Gerade die Mannigfaltigkeit, Anpassungsfähigkeit und die abweichenden Formen oder Mutationen aber sind es, die Tiere und Pflanzen nicht nur für den Betrachter so faszinierend machen, sondern wodurch auch das Überleben gesichert wird.

Es wird deutlich: Eine Definition von Normalität, beruhend auf dem Argument eines häufigen Vorkommens oder einer Mehrheit, bietet keine ausreichende Grundlage für ein Wertesystem.
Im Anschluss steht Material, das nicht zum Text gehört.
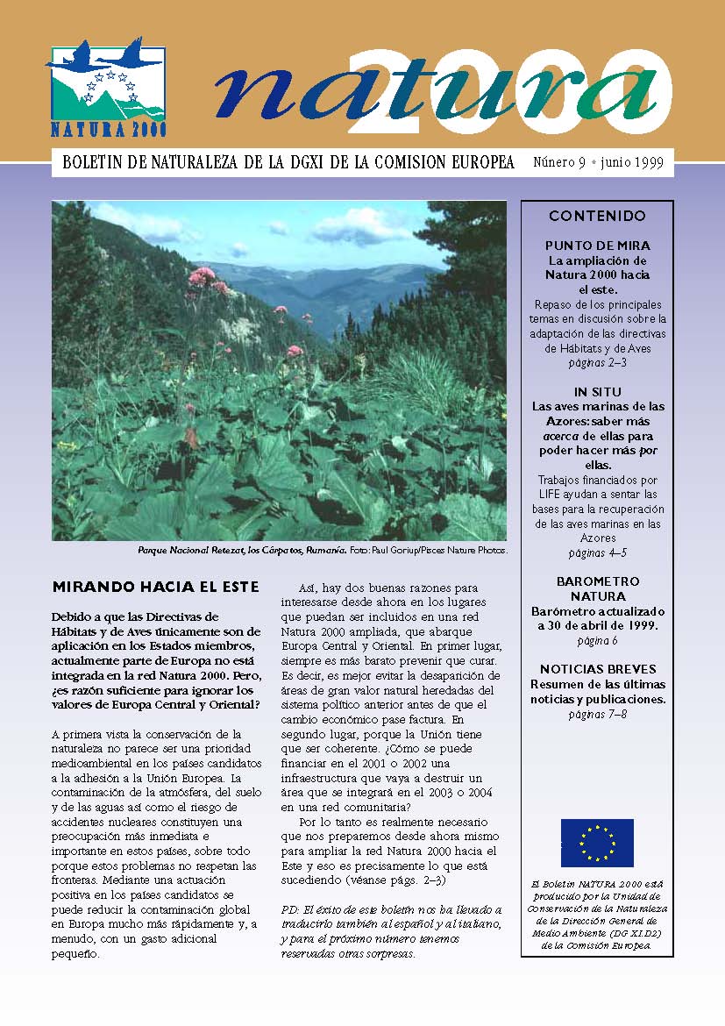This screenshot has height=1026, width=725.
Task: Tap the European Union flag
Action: (x=597, y=842)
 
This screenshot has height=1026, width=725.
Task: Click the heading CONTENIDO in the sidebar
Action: (x=597, y=216)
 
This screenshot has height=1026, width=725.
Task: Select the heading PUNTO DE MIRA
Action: (x=597, y=246)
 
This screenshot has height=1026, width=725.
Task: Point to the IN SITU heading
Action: (x=597, y=392)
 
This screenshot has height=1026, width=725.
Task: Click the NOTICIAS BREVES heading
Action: (x=597, y=669)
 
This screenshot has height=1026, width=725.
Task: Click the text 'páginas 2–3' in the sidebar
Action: (x=597, y=362)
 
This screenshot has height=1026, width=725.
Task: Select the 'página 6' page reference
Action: (x=597, y=640)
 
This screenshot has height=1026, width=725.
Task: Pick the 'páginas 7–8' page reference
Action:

Trotzdem wird einer Norm der Mehrheit häufig sogar eine „ethische“ Bedeutung verliehen, wie zum Beispiel in Form der Demokratie. Mehrheitsentscheidungen als bestimmendes Element eines Staatswesens sind jedoch nur in Verbindung mit dem Prinzip der Freiheit und eines humanen Pluralismus – dem Respekt vor der Vielfältigkeit und der Achtung des Andersartigen – ethisch gerechtfertigt. Wo solches nicht gegeben ist, wird die – auch schweigende – Mehrheit zum Scharfrichter. Im Mittelalter waren es Ketzer und „Hexen“, die von der Bevölkerung denunziert und öffentlich verbrannt und ertränkt wurden. Im Dritten Reich waren es Juden, Zigeuner (wie man sie nannte) und Homosexuelle, die als „asoziale Elemente“ gebrandmarkt wurden und in die KZs verschleppt wurden. Selbst Behinderte wurden als „lebensunwertes Leben“ ausgemerzt.

Immer ging es darum, das nicht der Norm Entsprechende zu eliminieren. Heute sind es pädophil empfindende Menschen, die ausgegrenzt und als (potenzielle) „Kinderschänder“ diffamiert und bedroht werden und viele bedauern, dass man sie nicht mehr mit den früheren Methoden als gesellschaftliche Abweichler ausmerzen kann.

Allein mit dem Maßstab der Mehrheitsnorm kann und darf ein sexuelles oder sonstiges Verhalten nicht bewertet werden. Wo dies geschieht werden sexuelle und andere Randgruppen mit ihren Bedürfnissen und Forderungen nicht ernst genommen oder es wird ihnen sogar die Existenzberechtigung abgesprochen. Bei einer auf der (zeitweiligen) Meinung beruhenden gesellschaftlichen Mehrheit besteht immer die Gefahr, dass Außenseiter für soziale Missstände verantwortlich gemacht und zu Sündenböcken erklärt werden.